All Danish subsurface resources are the property of the nation. Kaolin is found on the island of Bornholm, but the deposits are not of high quality and it is used chiefly in the manufacture of coarse earthenware and brick. Natural gas and oil have been recovered from offshore North Sea fields since the 1970s; the output of crude oil had reached 375,047 barrels per day by 2004. In 1993 Denmark became a net oil exporter and expansion of oil and gas production balanced energy imports and exports by 1997. Reserves of oil are estimated at 729,618,000 billion barrels. Other commercially produced minerals are limonite, lignite, cryolite, limestone, chalk, and marl. Large quantities of salt have been discovered in Jutland.

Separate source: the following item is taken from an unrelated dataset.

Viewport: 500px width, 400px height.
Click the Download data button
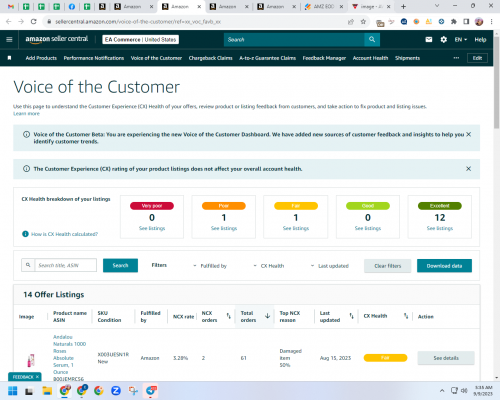(x=444, y=266)
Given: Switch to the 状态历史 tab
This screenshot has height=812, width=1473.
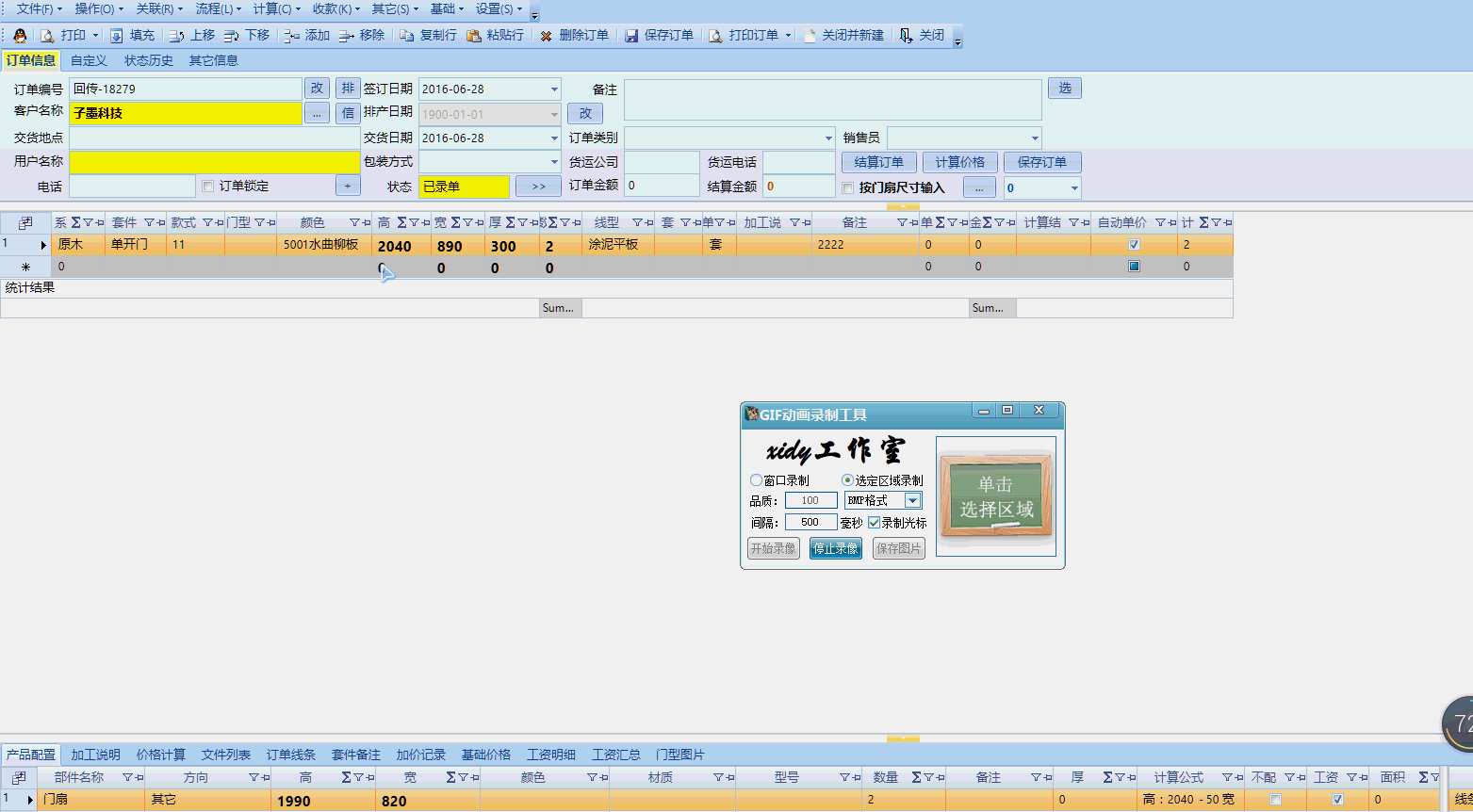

Denmark’s principal industries, by value of output, are food processing, steel and metals, chemicals and pharmaceuticals, printing and publishing, machinery, electronic goods, and transport machinery production (notably marine and locomotive diesel engines). Danish furniture has been in demand throughout the world since the 1920s. Other significant industries include iron-founding, shipbuilding, brewing, and the manufacture of clothing and textiles, cement, chemicals, drugs, electronic equipment, earthenware, porcelain, glassware, stoves, bicycles, and paper.
Denmark supplies more than half of its own energy requirements, thanks to North Sea oil and gas deposits and energy conservation measures. Almost all Denmark’s electricity is produced in thermal plants using coal or petroleum products. In the 1990s the country had an installed electricity-generating capacity of about 10.03 million kW, and in 2003 annual production was approximately 43.3 billion kWh. The application of wind turbines for generating electricity was pioneered in Denmark late in the 1890s and they are in widespread use there today.